→ **SOAL**:
a) Jawablah pertanyaan berikut berdasarkan bacaan tentang kitab tafsir Al-Ibriz.
(i) Di kota mana penulis berlebaran?
(ii) Ke kota mana penulis hendak kembali?
(iii) Di universitas mana kiai sahabat penulis pernah menimba ilmu?
b) Teruskan bacaan tentang kitab tafsir Al-Ibriz mulai dari kalimat terakhirnya.

→ **BACAAN**:
▬▬▬▬▬▬▬▬▬▬
AL-IBRIZ:
Kitab Tafsir
yang Unik, Menarik, dan Ciamik
Usai berlebaran di Kota
Cepu, Jawa Tengah, pada Sabtu, 17 Agustus 2013 yang lalu, rencana semula dalam
perjalanan kembali ke Bandung, sejatinya saya, istri, dan seorang adik dan suaminya
bermaksud melintasi rute Cepu-Blora-Purwodadi-Semarang. Mengapa? Hal ini karena
sebelumnya saya telah memberitahu seorang kiai di Pondok Pesantren Futuhiyyah,
Mranggen, bahwa saya akan mampir ke sana. Kiai tersebut adalah seorang sahabat
saya sejak berada di Mesir. Beliau pernah menimba ilmu di Universitas
Alexandria.
▬▬▬▬▬▬▬▬▬▬
→ **DATA YANG DIBERIKAN**:
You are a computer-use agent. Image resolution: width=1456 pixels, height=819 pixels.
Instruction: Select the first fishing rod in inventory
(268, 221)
▬▬▬▬▬▬▬▬▬▬
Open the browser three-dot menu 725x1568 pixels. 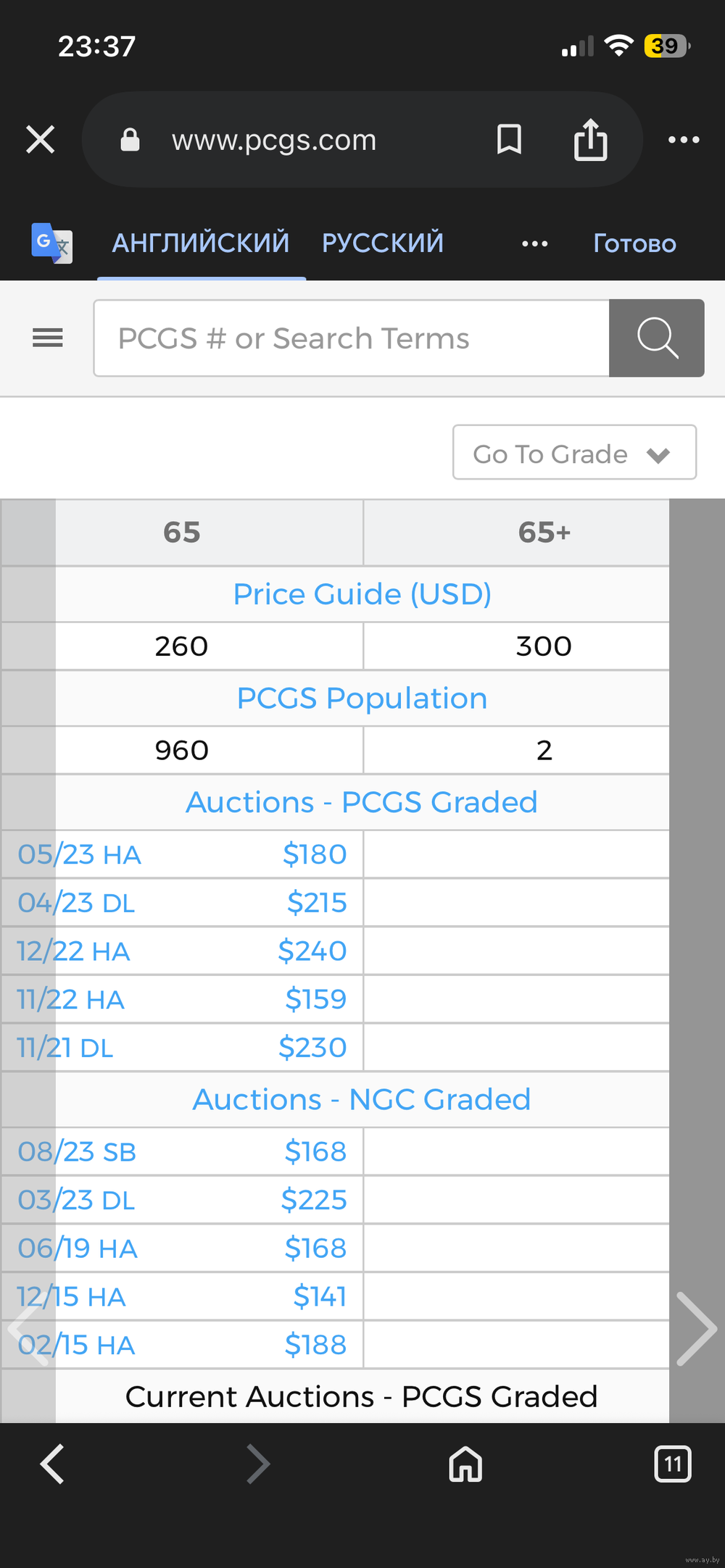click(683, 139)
▬▬▬▬▬▬▬▬▬▬
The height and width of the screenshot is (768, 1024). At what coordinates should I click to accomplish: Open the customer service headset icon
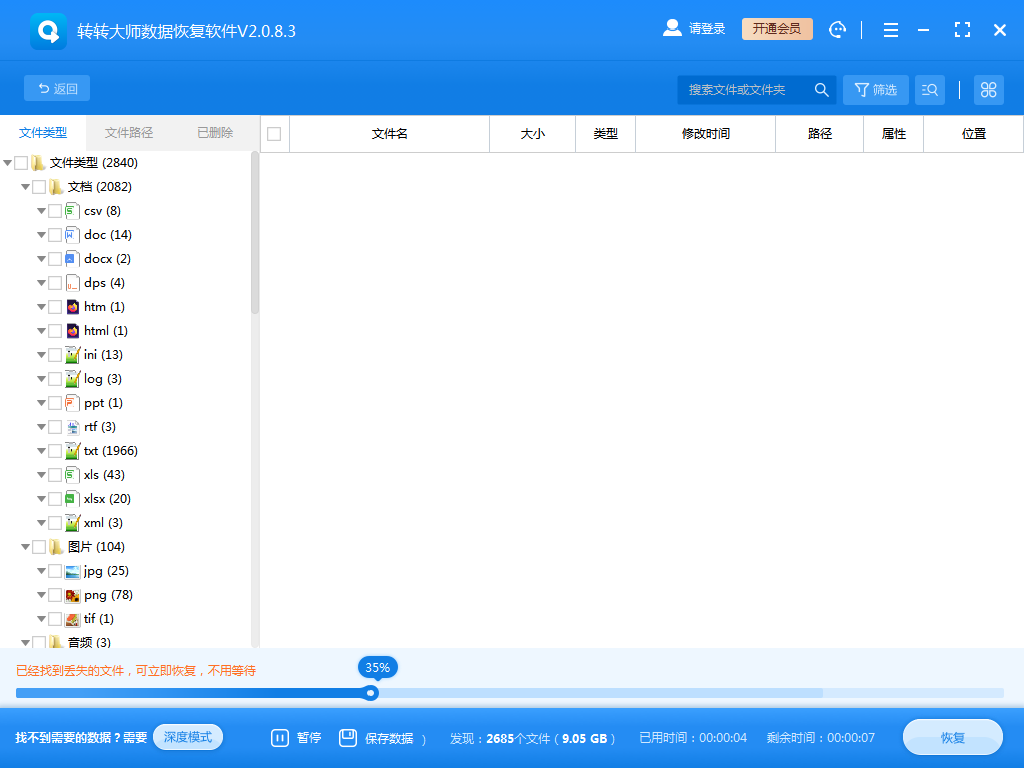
▬▬▬▬▬▬▬▬▬▬
→ **KUNCI JAWABAN**:
a)
(i) Di Kota Cepu, Jawa Tengah.
(ii) Ke Bandung.
(iii) Di Universitas Alexandria.

b)
Namun, rencana itu
kemudian kami ubah. Ini karena malam sebelumnya, saya bertemu dengan Gus Mus
dan beliau berucap kepada saya, “Monggo pinarak wonten Rembang. Silakan
berkunjung di Rembang.” Menerima undangan dari seorang kiai mulia seperti
halnya Gus Mus, tentu saja saya tidak dapat mampu berucap kecuali menjawab
dengan penuh semangat, “Insya Allah.” Oleh karena itu, keesokan harinya, kami
pun mengubah rute perjalanan kami menjadi:
Cepu-Blora-Rembang-Juwana-Pati-Kudus-Demak-Mranggen-Semarang. Tetapi, kami sengaja tidak memberitahu Gus Mus
bahwa kami akan berkunjung ke rumah beliau yang terletak di Desa Leteh, Kota
Rembang.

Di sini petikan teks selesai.